Simple ,easy to understand falsehoods can be reassuring in a way that , ‘ it’s complex, ironic and depends on how you look at it’ doesn’t reassure.
Wellby (nice sound!) seems to be a good metric.
Is it possible to group people by their Wellbys (e.g., high, medium, low) and look at the effect of lifting a lock down early on each group? Personally, I would give more weight to the low Wellby group, as I think the high Wellby group would be more resilient.
I understand Wellby combines objective and subjective measures of wellbeing, correct? Is it possible to separate out the two, and report the results for an “objective Wellby” vs a “subjective Wellby”?
I think presenting results by group (high, medium, low) and by objective vs subjective would help stimulate public discussion and democratic decision-making on the way forward on the timing of relaxing (or completely lifting) a lock down.
PS,could we also report Wellby by age groups? Some people in the community might be interested in how it affects the elderly vs the young vs the working adults.
absolutely, and distributional analyses have been done with the WELLBY (though not in the linked papers but in that Handbook).
Still, as said above in another response, there is no weighting in time or over people that makes the choices made seem rational.
Paul it’s funny , Covid19 is overwhelmingly an threat to old males( and I am one) just when I thought I was at best irrelevant ,or annoyingly deaf , they’ve turned the whole world upside down just as to protect me.
It will be interesting to see the figures for nations that have life expectancies that are roughly where Australia was in the early sixties : around 70 years , particularly for males, nations that have clean water, ok but not super modern health care, reasonable diets and low obesity etc. My guess is if a nation doesn’t have a lot of males over 75 then the impacts of Covid19 will be fairly slight regardless of ,policy .
PS feel that the situation for the UK could actually be easier than it is for Australia and NZ. For the UK facing up to the fact that short of a vaccine or other treatment the virus will always be with us ,will take time , but the need for acceptance is unavoidable.
However because Australia is an island and we have done such a job of suppressing the virus, for now, we are faced with the possibility of being stuck in in the denial phase of grief for possibly years and years to come.
Morbidity tends to occur in the last decade of life, whether that is in peoples’ 60s to 70s as in the countries you posit, or in their 70s to 80s as in modern Australia. And it is age related morbities, not chronological age, that puts you in danger from covid.
In many middle income countries smoking is still fairly universal among older people. Not helpful if you are exposed to an infectious lung disease.
DD
It’s strange but there is by now a lot of data that shows that current smokers are significantly underrepresented in Covid19 presentations.
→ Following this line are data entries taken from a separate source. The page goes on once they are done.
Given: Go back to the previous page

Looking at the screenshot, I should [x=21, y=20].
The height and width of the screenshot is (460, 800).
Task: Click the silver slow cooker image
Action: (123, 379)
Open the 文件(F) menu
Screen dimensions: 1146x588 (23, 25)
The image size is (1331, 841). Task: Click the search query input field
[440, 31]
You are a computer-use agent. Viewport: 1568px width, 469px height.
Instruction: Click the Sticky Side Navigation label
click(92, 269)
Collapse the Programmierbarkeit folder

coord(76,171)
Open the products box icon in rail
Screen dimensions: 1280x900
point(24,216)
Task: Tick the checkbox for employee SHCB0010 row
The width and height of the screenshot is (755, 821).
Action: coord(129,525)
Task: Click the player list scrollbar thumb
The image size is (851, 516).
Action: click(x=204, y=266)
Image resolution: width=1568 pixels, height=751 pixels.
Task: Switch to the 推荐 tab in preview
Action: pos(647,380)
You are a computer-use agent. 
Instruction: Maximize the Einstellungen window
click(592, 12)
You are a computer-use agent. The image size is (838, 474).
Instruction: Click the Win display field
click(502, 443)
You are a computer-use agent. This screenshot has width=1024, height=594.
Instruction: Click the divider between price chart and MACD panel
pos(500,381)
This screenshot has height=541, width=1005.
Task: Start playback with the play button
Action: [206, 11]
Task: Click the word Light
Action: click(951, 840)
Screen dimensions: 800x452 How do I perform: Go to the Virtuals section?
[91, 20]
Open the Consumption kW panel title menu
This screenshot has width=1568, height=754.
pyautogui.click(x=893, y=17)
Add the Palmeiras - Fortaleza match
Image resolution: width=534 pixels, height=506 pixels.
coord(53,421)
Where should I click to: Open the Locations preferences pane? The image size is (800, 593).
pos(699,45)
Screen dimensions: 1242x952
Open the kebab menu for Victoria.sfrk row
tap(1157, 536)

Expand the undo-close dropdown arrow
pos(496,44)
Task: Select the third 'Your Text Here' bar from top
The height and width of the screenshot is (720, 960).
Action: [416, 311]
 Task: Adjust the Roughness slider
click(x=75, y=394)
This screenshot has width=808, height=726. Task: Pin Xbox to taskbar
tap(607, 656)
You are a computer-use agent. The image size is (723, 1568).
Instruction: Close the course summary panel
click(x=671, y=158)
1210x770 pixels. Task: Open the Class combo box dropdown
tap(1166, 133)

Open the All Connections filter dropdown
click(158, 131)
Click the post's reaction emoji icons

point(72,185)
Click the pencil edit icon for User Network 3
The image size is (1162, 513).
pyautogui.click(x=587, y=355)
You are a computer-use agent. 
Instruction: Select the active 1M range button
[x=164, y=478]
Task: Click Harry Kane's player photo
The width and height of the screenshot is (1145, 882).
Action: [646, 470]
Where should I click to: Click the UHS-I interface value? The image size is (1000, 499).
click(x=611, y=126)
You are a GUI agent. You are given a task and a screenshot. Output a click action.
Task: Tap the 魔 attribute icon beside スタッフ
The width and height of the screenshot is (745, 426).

Nobody knows why but one hypothesis is:
(It is a ‘preprint’ however the lead author is of some renown : https://www.consejoculturalmundial.org/news/prof-jean-pierre-changeux/)
A nicotinic hypothesis for Covid-19 with preventive and therapeutic implications:
https://www.qeios.com/read/article/581
Wouldn’t it be wonderful if it really does turn out that some thing as simple-easy as slapping on a nicotine patch could significantly protect you from the worst of Covid19.
Paul from the AFR
“The government’s epidemiology modelling shows the virus’ effective reproduction rate (Reff) was already below the crucial threshold target of 1 before the level three restrictions were put in place in late March, and before some states adopted even stricter social distancing rules.”